WHAT YOU ARE ASKED TO DO:
Extract all lines from the data beneath that include the word "computer".

ENTRIES SHOWN:
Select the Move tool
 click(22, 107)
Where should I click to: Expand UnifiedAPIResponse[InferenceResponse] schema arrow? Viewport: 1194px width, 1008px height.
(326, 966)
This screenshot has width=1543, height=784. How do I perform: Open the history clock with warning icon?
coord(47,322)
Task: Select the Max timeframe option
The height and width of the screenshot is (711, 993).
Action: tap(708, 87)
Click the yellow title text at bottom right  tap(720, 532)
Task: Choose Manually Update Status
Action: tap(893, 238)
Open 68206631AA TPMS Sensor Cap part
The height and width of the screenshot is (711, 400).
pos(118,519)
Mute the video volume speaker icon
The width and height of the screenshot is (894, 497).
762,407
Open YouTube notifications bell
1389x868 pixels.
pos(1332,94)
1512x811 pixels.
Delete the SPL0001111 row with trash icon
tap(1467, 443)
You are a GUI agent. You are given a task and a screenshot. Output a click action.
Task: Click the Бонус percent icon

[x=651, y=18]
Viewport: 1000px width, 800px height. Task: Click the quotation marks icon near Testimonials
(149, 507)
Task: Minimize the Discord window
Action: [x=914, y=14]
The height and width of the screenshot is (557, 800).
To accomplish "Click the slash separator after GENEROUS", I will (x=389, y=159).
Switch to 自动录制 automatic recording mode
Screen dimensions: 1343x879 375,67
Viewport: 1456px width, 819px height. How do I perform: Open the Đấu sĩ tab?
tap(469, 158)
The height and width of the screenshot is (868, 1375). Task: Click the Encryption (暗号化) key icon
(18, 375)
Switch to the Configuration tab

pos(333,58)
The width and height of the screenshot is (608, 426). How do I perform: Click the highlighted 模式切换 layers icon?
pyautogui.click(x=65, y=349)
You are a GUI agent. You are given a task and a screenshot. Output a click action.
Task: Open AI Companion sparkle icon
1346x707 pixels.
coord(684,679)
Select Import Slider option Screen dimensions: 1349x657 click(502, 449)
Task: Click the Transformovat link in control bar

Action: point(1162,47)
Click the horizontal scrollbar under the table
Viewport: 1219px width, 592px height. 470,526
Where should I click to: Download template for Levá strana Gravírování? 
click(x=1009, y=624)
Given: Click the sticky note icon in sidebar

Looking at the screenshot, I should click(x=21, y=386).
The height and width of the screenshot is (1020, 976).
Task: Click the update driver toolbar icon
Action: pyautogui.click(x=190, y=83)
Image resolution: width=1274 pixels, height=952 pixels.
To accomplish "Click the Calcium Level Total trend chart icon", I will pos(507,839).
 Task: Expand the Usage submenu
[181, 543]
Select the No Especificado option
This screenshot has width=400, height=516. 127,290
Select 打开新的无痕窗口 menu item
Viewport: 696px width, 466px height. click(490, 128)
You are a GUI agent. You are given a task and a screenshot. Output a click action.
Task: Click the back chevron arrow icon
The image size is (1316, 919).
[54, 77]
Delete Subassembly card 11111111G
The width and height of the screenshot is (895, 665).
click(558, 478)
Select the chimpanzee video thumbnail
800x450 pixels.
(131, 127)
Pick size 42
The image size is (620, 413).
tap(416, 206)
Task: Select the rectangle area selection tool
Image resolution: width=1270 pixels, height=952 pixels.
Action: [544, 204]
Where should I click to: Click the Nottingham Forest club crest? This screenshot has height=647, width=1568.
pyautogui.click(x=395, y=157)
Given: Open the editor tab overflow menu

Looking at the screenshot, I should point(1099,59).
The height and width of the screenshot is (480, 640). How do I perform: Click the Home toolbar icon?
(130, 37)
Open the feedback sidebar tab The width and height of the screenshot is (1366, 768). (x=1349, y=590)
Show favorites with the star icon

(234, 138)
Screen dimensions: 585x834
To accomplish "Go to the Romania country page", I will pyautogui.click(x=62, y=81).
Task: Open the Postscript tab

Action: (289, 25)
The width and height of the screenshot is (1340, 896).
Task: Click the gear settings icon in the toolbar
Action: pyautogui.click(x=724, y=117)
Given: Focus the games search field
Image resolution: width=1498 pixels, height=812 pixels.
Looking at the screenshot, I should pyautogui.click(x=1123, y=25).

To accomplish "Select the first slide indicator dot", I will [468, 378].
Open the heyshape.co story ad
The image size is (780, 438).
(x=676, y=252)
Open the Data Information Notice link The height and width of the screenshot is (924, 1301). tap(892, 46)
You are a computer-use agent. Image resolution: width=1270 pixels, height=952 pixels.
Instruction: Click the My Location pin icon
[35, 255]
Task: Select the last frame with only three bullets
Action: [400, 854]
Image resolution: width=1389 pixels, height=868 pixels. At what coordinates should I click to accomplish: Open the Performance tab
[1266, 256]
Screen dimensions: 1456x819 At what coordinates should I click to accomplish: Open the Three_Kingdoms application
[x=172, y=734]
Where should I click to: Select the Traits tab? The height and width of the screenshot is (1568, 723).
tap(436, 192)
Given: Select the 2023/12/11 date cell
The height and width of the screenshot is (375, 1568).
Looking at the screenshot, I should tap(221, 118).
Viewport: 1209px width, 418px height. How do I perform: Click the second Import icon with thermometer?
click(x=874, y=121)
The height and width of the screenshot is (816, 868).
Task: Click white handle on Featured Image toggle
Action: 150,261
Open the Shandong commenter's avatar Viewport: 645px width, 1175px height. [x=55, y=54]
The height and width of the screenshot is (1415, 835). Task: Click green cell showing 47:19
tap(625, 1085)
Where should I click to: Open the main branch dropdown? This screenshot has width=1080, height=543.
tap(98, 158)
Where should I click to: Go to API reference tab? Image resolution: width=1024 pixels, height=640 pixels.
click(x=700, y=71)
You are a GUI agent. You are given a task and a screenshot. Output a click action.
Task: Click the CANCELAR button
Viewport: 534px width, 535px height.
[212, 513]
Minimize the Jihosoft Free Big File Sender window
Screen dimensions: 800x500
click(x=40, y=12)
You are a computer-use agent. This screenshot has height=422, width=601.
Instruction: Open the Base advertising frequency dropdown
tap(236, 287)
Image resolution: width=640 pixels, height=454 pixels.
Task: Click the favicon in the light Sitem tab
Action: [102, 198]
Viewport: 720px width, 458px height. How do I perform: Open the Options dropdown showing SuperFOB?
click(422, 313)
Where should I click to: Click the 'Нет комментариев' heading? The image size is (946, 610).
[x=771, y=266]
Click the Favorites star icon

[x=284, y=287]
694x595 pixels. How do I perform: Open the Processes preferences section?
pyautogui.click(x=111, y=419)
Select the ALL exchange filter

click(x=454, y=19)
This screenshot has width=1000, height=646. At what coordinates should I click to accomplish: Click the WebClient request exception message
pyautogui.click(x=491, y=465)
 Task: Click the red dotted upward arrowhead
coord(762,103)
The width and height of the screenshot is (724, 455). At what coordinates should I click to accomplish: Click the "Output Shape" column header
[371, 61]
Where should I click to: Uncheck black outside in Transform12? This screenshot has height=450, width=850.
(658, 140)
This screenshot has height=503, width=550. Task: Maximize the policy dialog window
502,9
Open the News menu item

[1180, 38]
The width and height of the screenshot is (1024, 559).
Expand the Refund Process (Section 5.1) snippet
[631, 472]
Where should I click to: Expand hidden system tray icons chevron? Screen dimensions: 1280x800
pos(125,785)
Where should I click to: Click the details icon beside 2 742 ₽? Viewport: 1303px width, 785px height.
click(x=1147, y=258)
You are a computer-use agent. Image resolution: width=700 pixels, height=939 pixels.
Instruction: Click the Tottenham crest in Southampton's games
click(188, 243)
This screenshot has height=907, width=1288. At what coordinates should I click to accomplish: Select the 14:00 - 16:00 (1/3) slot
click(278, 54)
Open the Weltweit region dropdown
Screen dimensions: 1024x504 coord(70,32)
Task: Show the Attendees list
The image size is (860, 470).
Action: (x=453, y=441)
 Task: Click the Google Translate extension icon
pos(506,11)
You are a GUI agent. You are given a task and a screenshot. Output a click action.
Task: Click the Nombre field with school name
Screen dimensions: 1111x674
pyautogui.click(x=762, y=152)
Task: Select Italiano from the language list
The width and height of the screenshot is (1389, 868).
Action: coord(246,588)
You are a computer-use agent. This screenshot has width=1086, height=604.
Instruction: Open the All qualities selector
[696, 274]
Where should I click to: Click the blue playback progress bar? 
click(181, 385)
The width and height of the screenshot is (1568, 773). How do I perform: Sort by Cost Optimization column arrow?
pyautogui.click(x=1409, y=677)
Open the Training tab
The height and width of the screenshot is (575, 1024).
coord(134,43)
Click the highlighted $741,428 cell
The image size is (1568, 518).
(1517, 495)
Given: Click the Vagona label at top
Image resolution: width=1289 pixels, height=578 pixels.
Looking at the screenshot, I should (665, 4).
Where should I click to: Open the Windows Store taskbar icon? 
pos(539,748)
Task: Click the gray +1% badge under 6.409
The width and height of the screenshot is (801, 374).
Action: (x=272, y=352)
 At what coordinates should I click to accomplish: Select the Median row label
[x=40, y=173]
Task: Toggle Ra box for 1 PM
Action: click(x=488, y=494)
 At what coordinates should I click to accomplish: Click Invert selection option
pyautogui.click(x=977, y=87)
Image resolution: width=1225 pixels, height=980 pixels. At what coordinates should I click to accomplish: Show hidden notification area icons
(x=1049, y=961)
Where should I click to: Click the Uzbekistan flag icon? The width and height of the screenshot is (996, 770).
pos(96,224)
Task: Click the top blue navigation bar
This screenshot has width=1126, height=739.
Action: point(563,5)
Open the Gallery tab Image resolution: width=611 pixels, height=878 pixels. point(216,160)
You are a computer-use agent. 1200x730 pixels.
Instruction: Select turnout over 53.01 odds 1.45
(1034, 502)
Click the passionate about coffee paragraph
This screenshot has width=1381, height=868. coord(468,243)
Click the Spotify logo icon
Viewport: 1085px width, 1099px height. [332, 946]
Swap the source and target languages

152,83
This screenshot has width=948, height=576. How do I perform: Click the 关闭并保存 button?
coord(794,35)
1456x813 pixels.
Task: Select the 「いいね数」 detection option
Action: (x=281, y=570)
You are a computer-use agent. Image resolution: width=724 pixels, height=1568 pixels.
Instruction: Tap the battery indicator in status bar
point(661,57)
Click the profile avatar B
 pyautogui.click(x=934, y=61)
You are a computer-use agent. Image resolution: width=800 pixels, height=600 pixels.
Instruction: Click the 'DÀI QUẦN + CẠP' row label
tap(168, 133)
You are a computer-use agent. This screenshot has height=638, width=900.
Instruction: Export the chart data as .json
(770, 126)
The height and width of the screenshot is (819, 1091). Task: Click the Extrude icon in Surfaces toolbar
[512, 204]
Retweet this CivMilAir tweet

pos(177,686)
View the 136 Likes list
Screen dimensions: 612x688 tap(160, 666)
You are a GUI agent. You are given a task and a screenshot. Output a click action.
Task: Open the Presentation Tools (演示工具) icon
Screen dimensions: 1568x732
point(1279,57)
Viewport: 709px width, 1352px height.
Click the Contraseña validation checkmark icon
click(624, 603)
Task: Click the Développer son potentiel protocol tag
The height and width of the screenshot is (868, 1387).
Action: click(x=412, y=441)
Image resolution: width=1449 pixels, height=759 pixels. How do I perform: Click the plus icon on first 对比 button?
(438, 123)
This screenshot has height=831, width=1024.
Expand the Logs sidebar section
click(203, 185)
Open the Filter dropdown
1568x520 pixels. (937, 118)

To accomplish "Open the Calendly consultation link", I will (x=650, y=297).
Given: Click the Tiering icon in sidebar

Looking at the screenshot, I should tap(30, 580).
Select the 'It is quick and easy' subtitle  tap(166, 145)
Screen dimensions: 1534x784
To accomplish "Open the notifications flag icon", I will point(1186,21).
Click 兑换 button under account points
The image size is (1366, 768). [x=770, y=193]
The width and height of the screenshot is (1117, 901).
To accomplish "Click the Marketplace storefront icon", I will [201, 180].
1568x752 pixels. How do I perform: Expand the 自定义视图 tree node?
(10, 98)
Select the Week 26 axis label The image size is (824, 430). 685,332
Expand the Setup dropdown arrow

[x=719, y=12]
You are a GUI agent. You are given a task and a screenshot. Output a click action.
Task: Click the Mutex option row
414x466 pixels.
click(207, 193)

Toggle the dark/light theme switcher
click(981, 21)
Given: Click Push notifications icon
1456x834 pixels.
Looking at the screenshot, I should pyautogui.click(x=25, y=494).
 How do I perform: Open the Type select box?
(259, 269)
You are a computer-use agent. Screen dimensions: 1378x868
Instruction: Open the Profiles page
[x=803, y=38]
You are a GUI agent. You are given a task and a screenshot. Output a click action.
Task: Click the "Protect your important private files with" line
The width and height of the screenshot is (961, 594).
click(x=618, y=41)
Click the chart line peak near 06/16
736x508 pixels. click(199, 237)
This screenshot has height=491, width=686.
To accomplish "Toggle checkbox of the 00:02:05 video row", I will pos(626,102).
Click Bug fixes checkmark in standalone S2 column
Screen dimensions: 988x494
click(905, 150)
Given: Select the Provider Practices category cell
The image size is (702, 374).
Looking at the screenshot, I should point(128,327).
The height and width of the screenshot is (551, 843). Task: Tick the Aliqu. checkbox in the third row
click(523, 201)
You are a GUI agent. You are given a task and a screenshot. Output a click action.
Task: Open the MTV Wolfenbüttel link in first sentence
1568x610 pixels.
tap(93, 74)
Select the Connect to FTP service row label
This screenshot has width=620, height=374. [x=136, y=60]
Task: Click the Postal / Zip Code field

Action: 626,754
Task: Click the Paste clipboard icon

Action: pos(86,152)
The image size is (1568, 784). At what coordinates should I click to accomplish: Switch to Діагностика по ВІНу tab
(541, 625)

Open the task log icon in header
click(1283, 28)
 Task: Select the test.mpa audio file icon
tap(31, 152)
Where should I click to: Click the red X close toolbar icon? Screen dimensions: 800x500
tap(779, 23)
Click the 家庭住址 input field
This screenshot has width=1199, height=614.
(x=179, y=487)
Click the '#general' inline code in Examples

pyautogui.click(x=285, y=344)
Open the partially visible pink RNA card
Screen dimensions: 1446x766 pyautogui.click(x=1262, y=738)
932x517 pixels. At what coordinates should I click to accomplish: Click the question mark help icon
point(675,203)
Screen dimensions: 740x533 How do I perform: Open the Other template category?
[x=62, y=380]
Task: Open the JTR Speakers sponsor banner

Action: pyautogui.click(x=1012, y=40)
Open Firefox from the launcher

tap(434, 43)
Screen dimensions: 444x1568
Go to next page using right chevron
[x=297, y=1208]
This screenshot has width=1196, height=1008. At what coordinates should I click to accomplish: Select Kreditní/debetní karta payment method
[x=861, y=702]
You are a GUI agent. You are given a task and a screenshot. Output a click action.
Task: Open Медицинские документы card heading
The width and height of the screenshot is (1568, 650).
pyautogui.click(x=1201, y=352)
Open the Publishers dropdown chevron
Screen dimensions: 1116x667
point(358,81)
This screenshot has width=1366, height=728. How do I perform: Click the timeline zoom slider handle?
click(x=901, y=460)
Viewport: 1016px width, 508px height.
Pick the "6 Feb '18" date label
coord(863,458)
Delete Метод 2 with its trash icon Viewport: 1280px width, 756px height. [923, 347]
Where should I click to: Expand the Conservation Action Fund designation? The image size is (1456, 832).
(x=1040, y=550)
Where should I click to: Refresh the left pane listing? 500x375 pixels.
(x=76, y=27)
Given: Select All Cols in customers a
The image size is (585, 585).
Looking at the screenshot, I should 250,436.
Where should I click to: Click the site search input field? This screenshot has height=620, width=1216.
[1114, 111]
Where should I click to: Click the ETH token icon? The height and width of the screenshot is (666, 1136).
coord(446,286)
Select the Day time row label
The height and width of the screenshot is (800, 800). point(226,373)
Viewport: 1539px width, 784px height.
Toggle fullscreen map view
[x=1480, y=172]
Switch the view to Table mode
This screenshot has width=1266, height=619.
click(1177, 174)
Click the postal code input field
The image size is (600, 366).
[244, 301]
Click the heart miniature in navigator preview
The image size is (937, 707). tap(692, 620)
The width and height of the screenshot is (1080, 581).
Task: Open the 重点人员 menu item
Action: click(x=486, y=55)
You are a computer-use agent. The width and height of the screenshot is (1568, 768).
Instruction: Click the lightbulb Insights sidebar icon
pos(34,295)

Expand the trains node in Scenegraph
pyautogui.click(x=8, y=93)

ANSWER TO THIS PROBLEM:
You are a computer-use agent. Image resolution: width=1270 pixels, height=952 pixels.
You are a computer-use agent. This screenshot has height=422, width=601.
You are a computer-use agent. Image resolution: width=700 pixels, height=939 pixels.
You are a computer-use agent. This screenshot has width=1086, height=604.
You are a computer-use agent. 1200x730 pixels.
You are a computer-use agent. Image resolution: width=724 pixels, height=1568 pixels.
You are a computer-use agent. Image resolution: width=800 pixels, height=600 pixels.
You are a computer-use agent. This screenshot has height=638, width=900.
You are a computer-use agent. Screen dimensions: 1378x868
You are a computer-use agent. The width and height of the screenshot is (1568, 768).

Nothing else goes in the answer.